** TASK DIRECTIONS **
How do the records below read from their first line through the line containing "Given: Click the magnifier"? Write those lines out exactly.

** Pixel coordinate grounding data **

*** Block opens ***

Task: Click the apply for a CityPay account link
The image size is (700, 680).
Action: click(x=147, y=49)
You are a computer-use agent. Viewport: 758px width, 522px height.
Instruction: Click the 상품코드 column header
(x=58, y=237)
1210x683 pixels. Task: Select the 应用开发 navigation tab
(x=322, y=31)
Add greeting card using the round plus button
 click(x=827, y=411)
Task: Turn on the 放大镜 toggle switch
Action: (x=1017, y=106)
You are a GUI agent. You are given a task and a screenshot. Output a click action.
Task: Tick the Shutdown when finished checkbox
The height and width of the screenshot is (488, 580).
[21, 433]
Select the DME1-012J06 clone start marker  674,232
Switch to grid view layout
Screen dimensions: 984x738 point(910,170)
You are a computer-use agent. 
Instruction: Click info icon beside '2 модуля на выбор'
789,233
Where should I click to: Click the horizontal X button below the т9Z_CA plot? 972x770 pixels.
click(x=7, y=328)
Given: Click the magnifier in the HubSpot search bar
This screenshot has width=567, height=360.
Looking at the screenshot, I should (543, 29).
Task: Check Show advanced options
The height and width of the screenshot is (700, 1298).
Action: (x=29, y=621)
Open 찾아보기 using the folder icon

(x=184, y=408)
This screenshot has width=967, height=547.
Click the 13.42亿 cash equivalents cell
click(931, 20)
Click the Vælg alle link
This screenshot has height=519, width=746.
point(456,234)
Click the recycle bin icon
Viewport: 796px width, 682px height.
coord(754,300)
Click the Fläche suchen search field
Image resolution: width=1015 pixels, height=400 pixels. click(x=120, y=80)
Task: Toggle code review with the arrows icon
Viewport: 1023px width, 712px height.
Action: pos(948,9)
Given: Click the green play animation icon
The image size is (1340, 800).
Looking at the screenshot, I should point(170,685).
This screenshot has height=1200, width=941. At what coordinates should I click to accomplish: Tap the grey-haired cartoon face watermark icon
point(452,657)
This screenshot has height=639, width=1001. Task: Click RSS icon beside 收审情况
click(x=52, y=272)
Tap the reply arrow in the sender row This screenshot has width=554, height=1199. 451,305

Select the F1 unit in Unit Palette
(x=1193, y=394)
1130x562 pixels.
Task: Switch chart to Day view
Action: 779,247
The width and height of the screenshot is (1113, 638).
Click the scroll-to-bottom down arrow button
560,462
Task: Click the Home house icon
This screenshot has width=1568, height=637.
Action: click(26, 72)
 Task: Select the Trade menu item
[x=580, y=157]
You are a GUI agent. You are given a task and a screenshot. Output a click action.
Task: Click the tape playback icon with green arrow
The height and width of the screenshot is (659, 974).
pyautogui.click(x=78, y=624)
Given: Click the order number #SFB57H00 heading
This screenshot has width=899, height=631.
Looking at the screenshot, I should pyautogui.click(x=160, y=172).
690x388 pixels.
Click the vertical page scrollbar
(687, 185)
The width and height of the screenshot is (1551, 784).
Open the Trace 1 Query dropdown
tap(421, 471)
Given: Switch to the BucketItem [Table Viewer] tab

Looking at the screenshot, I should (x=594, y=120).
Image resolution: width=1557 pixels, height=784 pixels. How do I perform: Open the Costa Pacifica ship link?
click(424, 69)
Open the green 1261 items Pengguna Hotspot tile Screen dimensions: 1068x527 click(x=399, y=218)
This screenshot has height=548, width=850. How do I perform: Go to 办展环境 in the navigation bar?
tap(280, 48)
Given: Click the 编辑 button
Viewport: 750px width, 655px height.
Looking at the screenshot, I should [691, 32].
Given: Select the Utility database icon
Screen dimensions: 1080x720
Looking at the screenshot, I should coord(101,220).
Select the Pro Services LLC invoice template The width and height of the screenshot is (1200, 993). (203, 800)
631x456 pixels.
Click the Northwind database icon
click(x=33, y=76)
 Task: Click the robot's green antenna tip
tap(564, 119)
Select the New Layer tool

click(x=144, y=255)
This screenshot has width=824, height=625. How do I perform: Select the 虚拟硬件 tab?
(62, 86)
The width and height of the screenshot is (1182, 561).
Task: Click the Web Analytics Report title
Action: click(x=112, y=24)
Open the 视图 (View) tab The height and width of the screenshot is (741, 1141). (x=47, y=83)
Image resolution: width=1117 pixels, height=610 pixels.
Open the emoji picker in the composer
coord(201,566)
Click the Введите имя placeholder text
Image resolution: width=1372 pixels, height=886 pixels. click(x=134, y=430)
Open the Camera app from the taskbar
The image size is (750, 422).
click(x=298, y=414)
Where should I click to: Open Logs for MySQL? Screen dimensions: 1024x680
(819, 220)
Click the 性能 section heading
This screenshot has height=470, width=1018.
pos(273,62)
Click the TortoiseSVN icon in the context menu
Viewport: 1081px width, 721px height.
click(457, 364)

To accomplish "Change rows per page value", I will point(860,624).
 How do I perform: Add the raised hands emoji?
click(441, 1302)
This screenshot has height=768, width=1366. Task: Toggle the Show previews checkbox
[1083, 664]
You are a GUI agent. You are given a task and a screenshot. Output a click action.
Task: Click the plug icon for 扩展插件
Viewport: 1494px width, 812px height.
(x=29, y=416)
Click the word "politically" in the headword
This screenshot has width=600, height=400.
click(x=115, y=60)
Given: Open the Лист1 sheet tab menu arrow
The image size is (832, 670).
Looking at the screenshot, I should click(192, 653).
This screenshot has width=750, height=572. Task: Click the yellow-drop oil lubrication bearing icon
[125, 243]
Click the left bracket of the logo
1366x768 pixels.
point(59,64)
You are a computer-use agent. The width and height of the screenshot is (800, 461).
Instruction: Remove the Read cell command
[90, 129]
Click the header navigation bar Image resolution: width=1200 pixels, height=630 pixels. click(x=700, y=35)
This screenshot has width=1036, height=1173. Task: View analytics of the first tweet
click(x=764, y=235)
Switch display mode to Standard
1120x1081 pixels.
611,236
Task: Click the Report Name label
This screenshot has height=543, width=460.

*** Block closes ***

** RESPONSE TO THIS TASK **
Task: Click the apply for a CityPay account link
The image size is (700, 680).
Action: click(x=147, y=49)
You are a computer-use agent. Viewport: 758px width, 522px height.
Instruction: Click the 상품코드 column header
(x=58, y=237)
1210x683 pixels. Task: Select the 应用开发 navigation tab
(x=322, y=31)
Add greeting card using the round plus button
 click(x=827, y=411)
Task: Turn on the 放大镜 toggle switch
Action: (x=1017, y=106)
You are a GUI agent. You are given a task and a screenshot. Output a click action.
Task: Tick the Shutdown when finished checkbox
The height and width of the screenshot is (488, 580).
[21, 433]
Select the DME1-012J06 clone start marker  674,232
Switch to grid view layout
Screen dimensions: 984x738 point(910,170)
You are a computer-use agent. 
Instruction: Click info icon beside '2 модуля на выбор'
789,233
Where should I click to: Click the horizontal X button below the т9Z_CA plot? 972x770 pixels.
click(x=7, y=328)
Given: Click the magnifier in the HubSpot search bar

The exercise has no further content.